Botpress differs from other frameworks (I consider as frameworks only the
code-based solutions like Botkit, MS Bot Framework and Hubot) in that we don't
only provide the connectors to the chat platforms (which is the minimum to
having a chatbot), but also provides all the other things you will eventually
need when writing your bots: the ability for users to subscribe to topics,
broadcasting abilities, tasks scheduling, natural language processing, human-
in-the-loop, analytics, etc... All of which is available on a web interface.

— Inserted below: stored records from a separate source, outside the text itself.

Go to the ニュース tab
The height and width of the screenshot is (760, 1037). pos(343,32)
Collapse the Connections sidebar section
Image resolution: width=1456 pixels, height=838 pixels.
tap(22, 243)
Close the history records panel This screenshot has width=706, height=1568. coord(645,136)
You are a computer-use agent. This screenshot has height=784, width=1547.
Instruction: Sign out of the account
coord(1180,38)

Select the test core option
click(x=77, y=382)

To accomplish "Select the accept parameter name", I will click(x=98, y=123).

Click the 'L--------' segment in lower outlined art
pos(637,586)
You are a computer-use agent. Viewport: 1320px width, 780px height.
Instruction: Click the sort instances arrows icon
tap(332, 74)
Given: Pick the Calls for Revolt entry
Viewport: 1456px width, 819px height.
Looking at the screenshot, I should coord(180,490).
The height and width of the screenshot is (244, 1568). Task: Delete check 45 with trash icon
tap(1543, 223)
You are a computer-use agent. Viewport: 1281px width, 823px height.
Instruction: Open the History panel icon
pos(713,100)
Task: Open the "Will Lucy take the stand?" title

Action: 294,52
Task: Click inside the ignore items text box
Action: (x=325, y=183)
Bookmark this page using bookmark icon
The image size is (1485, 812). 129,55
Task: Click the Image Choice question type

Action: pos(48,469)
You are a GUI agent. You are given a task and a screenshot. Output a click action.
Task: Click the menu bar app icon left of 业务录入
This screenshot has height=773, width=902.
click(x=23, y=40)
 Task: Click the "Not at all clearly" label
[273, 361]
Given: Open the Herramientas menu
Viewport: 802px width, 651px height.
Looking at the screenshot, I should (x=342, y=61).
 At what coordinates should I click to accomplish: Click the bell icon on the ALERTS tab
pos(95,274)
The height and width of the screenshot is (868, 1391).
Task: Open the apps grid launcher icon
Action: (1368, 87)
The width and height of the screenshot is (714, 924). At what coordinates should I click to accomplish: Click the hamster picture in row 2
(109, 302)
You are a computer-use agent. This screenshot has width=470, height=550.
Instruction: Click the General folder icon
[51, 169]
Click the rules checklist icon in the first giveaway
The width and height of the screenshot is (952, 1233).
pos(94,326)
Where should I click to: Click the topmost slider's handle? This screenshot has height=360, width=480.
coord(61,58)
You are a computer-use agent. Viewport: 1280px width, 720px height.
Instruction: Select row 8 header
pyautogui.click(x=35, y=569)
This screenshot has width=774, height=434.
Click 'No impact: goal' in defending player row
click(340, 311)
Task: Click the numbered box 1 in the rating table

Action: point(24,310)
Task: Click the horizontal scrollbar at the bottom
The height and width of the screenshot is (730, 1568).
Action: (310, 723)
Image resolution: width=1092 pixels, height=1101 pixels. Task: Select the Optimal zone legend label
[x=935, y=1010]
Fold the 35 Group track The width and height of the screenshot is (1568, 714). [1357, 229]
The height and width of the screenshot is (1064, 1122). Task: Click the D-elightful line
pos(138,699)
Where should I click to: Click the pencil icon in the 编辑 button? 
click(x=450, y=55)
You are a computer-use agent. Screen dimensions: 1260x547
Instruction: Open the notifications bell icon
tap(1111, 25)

Botpress differs from other platforms* (platforms are hosted services like
Chatfuel, Flowxo, Motion.AI, etc) in that it is developer-oriented (i.e. it's
not a tool designed for total newbies and non-coders). The logic of your bot
will inevitably lead to code, but in exchange you get total control and
flexibility. You own your data, you have no dependency on 3rd party services,
you need a new feature you just code it. Finally, the major difference is that
Botpress is not hosted, it is an open-source software you install and host
yourself.

The reasoning behind Botpress is: make it super easy for developers to create
a bot (through a powerful SDK and a highly modular ecosystem), easy for bot
owners to administrate (powerful web interface).

------
lowglow
Botpress is great! RadBots ([https://radbots.com/](https://radbots.com/))
built a monetization module for use in Botpress and found the experience to be
great. Total support, engaged devs, and great mission.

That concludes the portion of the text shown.